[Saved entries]
━━━━━━━━━━
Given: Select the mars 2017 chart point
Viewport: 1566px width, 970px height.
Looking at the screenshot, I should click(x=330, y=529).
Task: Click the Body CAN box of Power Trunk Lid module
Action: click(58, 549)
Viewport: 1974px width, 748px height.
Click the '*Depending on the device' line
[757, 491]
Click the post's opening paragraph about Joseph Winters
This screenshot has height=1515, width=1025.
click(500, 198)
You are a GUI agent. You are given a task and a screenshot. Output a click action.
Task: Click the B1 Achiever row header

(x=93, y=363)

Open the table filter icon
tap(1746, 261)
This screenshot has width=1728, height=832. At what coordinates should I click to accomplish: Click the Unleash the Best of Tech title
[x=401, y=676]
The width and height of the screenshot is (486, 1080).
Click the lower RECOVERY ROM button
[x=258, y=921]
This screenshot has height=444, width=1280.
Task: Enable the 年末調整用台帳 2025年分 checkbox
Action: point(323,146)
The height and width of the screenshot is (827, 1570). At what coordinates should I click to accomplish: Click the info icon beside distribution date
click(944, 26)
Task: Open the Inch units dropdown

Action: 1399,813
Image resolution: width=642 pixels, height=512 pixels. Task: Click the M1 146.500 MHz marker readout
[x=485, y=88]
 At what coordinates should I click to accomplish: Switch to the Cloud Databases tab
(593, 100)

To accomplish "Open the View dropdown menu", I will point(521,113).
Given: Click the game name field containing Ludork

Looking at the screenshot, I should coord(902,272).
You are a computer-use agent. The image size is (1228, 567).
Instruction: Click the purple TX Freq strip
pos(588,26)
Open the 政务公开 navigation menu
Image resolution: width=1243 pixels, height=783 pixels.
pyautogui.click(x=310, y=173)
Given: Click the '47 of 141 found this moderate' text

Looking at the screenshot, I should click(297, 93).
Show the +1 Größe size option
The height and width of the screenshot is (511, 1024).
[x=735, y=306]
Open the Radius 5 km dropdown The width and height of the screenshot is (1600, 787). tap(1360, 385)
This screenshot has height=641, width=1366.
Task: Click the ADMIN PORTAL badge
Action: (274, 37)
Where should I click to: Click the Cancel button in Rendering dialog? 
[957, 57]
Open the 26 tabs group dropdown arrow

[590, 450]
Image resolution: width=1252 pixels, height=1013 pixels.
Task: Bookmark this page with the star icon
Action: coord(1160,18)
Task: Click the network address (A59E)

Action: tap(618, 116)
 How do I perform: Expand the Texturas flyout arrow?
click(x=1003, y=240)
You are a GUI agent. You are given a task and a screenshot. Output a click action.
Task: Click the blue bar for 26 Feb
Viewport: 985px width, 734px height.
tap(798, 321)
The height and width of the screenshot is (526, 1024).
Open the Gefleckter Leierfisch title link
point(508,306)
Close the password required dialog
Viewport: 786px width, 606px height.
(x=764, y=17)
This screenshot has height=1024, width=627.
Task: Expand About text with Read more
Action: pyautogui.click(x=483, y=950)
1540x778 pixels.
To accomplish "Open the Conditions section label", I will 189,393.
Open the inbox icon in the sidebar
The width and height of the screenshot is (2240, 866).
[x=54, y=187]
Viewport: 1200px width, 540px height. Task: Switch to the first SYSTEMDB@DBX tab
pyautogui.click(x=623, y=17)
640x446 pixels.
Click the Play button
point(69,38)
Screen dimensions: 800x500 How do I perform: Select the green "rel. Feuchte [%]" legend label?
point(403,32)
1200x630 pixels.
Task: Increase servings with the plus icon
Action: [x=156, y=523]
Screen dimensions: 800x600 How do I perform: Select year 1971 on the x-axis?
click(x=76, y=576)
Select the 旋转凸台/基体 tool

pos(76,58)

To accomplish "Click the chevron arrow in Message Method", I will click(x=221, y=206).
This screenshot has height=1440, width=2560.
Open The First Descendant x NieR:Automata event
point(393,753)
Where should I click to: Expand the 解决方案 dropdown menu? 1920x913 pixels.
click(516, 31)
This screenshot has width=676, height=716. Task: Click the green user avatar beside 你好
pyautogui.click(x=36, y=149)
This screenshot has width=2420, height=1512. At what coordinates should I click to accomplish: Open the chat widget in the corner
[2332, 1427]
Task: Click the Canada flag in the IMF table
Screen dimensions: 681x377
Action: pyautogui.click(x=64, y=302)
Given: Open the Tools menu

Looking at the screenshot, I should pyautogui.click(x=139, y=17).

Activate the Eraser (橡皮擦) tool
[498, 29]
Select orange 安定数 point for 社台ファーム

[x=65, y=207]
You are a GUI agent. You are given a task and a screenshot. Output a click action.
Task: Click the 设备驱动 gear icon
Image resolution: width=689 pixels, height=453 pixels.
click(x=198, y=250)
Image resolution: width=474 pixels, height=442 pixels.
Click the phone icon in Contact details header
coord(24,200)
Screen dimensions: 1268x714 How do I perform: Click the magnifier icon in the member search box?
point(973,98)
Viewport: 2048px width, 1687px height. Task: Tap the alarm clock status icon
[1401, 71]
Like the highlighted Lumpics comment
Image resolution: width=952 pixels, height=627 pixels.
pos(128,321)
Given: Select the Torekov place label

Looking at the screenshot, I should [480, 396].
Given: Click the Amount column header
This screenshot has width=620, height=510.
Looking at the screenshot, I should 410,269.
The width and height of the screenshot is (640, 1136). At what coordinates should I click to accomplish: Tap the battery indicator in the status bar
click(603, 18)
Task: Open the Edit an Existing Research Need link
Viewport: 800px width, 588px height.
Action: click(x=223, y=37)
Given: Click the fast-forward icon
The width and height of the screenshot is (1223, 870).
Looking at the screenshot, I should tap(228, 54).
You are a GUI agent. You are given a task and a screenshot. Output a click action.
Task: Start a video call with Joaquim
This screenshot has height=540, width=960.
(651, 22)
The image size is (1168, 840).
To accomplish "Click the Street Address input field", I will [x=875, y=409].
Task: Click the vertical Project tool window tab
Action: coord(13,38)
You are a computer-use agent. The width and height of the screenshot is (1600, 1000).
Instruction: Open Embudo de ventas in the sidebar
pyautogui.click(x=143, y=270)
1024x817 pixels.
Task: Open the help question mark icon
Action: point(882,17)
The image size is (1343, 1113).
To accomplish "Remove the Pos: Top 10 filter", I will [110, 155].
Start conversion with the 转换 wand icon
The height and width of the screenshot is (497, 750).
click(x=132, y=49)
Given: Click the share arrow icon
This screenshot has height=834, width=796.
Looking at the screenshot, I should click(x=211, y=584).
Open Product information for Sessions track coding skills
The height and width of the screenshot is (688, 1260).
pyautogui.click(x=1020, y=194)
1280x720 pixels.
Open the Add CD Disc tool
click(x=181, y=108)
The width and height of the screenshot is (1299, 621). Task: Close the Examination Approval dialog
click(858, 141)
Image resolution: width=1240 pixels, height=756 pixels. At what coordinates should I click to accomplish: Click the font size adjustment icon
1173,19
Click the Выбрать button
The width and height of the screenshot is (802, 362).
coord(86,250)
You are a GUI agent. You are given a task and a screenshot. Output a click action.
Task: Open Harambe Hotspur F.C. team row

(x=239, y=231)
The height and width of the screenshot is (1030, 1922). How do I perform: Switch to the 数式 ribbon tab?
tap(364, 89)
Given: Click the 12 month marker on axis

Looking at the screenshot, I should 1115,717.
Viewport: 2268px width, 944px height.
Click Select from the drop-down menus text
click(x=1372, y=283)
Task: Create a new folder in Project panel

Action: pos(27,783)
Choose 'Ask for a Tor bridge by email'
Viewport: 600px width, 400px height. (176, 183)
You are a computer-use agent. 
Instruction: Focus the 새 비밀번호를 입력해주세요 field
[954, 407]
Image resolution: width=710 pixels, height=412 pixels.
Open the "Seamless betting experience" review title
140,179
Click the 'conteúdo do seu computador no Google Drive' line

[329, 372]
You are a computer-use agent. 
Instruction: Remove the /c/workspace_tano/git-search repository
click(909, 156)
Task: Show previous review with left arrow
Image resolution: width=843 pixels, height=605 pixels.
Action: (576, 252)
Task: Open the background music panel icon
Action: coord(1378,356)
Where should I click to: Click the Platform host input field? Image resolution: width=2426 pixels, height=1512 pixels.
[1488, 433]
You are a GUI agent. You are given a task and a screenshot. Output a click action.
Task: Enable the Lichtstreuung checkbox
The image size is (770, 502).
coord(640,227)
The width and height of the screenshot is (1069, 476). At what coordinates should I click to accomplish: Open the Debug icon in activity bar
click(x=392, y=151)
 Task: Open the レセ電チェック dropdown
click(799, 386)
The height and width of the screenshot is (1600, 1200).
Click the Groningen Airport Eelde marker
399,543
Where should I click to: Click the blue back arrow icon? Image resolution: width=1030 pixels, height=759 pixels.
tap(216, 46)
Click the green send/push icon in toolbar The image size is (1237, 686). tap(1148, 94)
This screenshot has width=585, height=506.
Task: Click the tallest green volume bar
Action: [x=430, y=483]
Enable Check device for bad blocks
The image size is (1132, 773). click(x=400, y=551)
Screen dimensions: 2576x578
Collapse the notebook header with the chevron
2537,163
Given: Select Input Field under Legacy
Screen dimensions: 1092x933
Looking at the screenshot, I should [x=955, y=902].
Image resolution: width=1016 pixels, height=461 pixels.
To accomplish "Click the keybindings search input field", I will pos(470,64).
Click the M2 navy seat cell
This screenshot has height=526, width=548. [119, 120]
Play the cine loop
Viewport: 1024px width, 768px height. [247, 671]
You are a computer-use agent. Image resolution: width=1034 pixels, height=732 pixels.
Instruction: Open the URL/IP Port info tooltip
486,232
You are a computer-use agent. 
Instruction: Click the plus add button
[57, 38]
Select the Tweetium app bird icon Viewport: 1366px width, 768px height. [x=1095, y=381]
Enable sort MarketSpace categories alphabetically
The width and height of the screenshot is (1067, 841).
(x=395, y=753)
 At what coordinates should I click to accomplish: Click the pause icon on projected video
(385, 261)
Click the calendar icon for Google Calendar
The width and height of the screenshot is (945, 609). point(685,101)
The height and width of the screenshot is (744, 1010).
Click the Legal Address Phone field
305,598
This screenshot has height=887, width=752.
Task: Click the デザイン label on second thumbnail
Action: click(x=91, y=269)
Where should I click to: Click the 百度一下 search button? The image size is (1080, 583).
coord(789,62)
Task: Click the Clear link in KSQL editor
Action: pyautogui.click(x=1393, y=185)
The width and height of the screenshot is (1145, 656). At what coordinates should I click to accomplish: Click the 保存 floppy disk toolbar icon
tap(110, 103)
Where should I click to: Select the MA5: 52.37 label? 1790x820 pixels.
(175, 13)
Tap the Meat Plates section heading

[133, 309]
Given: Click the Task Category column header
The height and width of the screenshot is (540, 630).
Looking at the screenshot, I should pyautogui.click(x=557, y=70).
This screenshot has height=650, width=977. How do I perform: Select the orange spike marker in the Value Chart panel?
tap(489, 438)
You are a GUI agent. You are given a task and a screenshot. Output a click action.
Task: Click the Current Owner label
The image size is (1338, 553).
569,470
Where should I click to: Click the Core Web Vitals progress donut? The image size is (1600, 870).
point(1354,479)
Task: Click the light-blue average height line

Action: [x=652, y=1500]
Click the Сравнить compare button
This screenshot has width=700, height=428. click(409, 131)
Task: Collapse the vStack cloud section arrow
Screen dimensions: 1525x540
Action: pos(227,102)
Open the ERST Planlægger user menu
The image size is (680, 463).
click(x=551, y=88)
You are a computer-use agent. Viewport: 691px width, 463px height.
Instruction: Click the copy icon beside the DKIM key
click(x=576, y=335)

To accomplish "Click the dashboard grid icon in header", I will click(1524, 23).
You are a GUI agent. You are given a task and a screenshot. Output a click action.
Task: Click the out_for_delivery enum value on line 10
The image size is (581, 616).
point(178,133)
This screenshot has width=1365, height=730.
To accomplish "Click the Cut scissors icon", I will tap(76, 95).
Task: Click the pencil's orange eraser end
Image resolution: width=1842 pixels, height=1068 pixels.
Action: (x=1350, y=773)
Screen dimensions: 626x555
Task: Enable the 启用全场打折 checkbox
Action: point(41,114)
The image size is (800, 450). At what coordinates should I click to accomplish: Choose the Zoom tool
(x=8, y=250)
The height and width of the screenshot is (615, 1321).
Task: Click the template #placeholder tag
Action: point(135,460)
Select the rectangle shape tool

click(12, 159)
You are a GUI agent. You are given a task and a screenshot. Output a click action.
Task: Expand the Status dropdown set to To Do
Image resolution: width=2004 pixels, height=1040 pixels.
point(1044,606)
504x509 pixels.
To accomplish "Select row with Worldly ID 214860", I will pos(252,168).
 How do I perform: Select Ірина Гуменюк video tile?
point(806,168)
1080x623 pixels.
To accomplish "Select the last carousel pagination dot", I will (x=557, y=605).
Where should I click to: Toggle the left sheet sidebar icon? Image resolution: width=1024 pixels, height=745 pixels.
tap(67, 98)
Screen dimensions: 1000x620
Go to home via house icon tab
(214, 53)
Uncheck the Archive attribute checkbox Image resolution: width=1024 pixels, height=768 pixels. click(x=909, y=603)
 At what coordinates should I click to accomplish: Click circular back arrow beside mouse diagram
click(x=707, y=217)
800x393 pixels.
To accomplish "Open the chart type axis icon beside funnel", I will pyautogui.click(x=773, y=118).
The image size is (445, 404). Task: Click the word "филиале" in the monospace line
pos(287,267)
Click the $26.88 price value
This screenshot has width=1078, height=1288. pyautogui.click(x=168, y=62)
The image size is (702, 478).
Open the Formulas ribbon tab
━━━━━━━━━━
Problem requirements → What is the number of lines above that contain the string "Start"? Answer with the number alone.

Response to the task → 2